FastCGI should be fine, however...
Your .htaccess may be replaced each time you upgrade Drupal, depending on how you upgrade files. If you do it manually, you need to diff the new one with old one, and determine if there are any changes and merge the changes.
In actually think all of those settings should be the defaults now in the stock PHP php.ini-dist, but I am not positive about the mbstring ones.
It is very probable that your permissions of your files directory (eg, sites/default/files) is messed up. Double check that Drupal can read, write, add, and remove files. The status page should show any problems, but you need to test all cases.

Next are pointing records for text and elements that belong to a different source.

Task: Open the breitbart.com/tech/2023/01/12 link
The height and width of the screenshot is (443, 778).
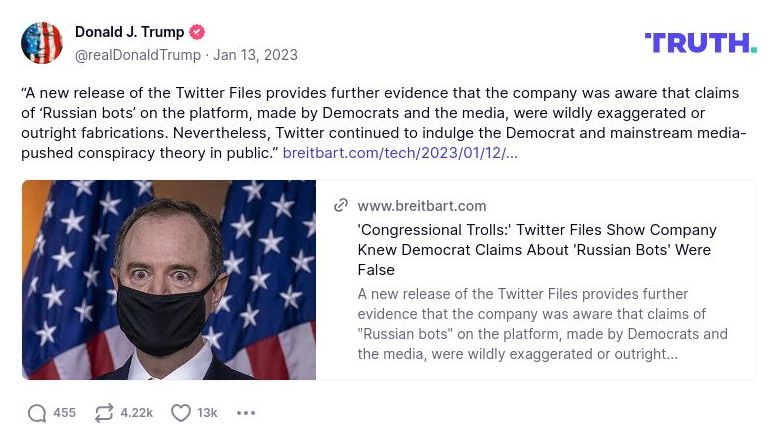Action: pos(400,153)
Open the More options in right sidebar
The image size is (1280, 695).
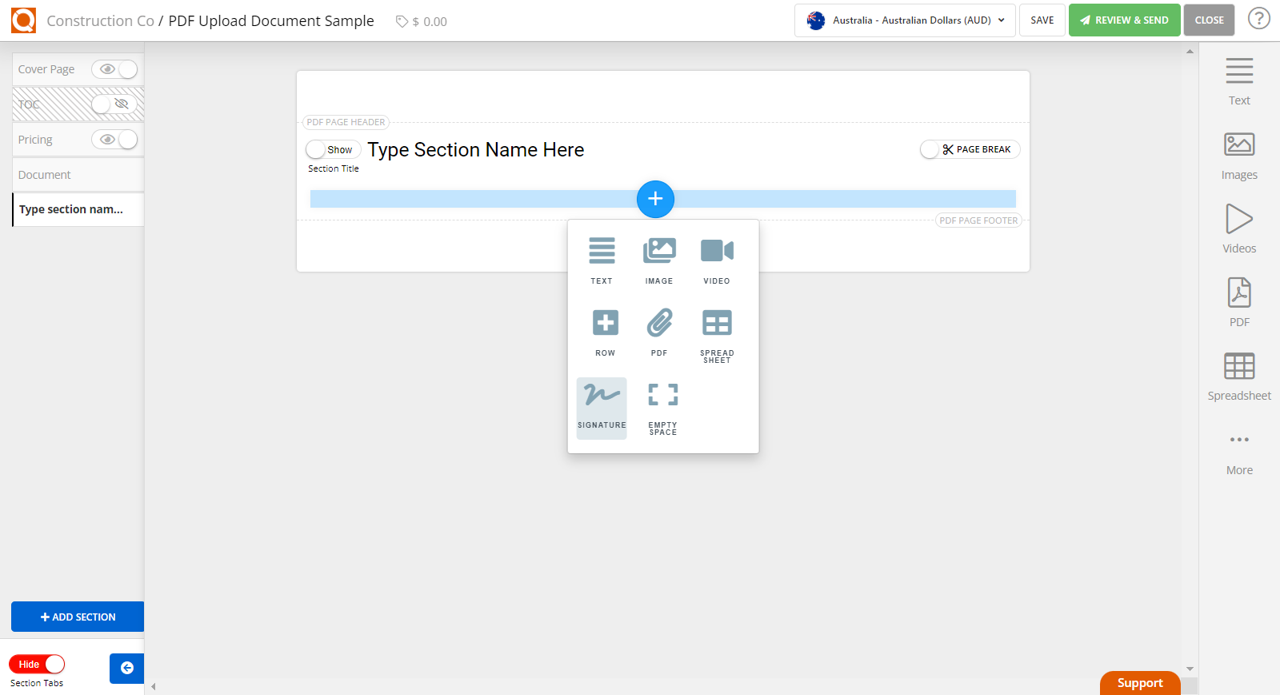pos(1239,448)
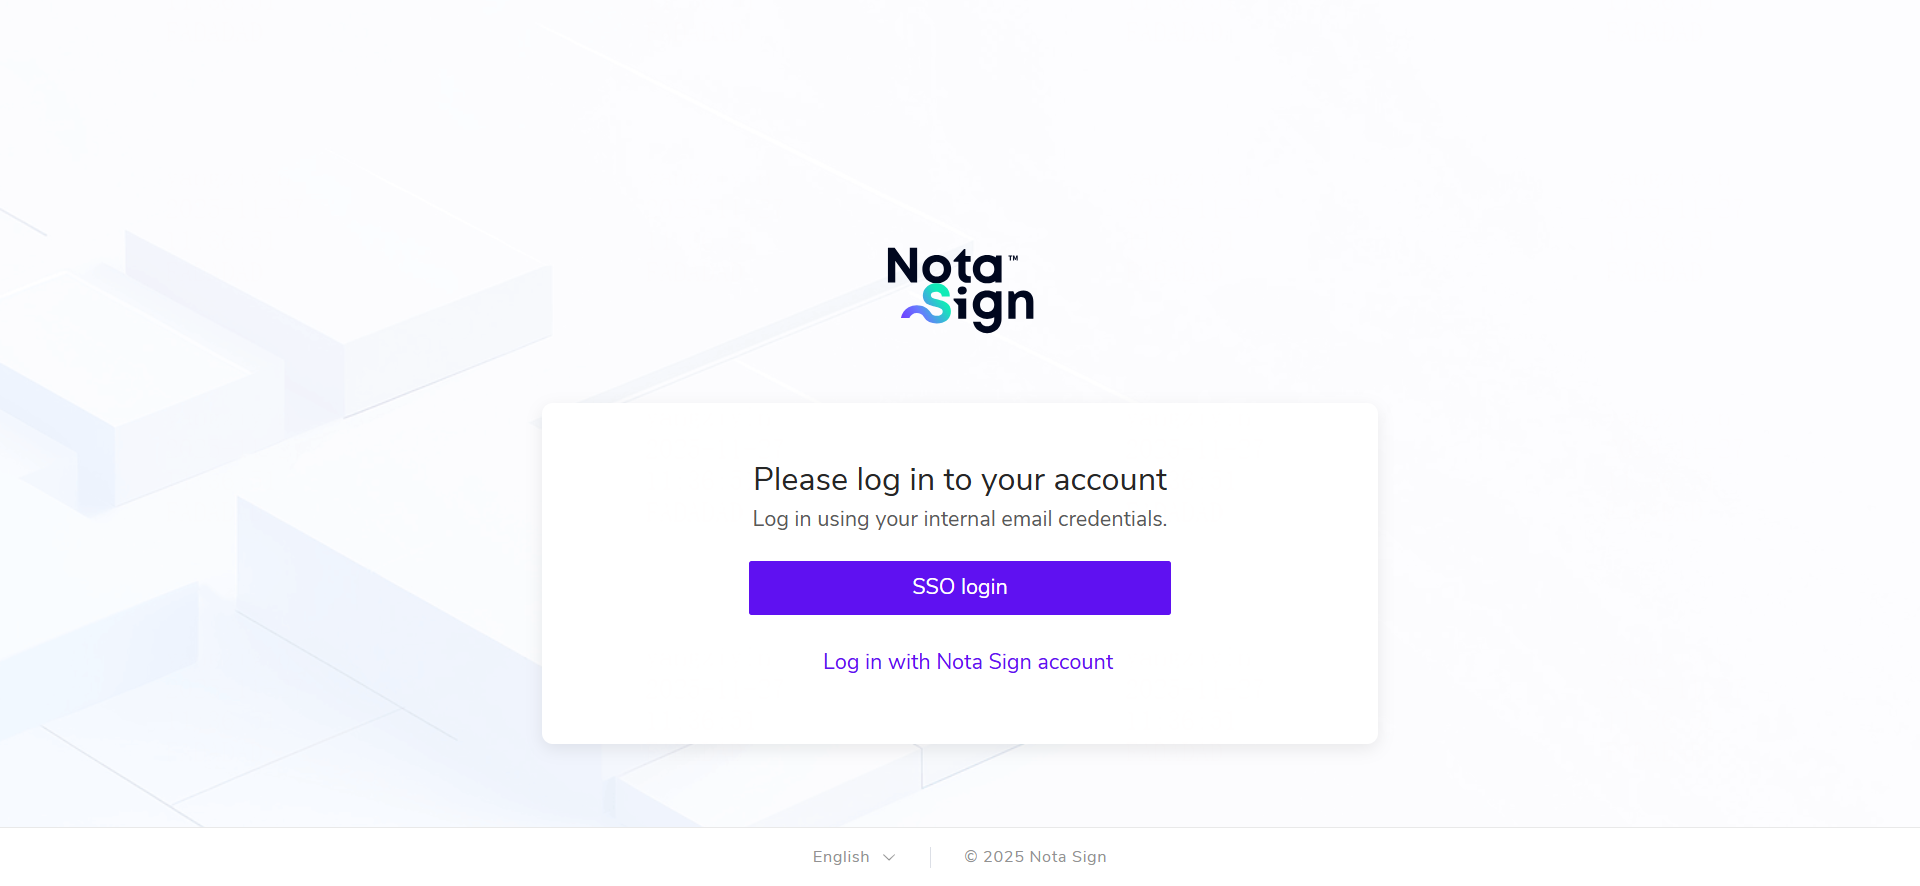Click the internal email credentials subtitle

960,519
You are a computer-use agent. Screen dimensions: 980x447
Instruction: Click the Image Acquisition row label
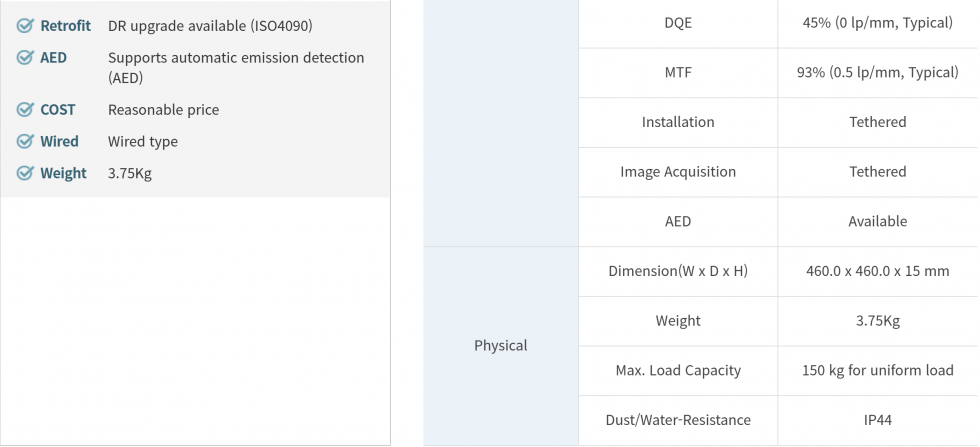click(678, 172)
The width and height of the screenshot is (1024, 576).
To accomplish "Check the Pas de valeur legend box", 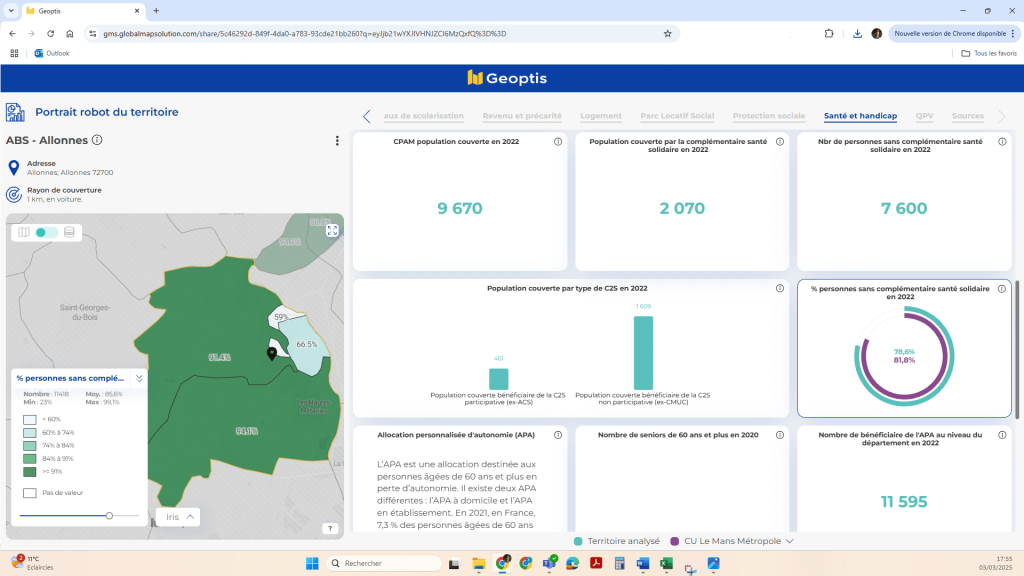I will 30,492.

But, one common configuration with FastCGI with shared accounts is that Apache runs as your account user. This would mean that the site files and the files directory would be owned by the same user. This is a security consideration to keep in mind. Preferably, the site files should not have write access by the webserver; write access should be as limited as possible. You can "solve" this be revoking write access from your user account (ie, make files 444 and dirs 555) except for sites/default/files, but this is a major hassle.
If a host did that to me, I would be EXTREMELY upset. The provider should have warned you ahead of time so you could prepare, and also given you a test account so you could properly test things out.
Personally, I always recommend true VPS accounts to clients who want to run Drupal. The only time I would consider shared hosting are cases where the provider specializes in shared Drupal hosting.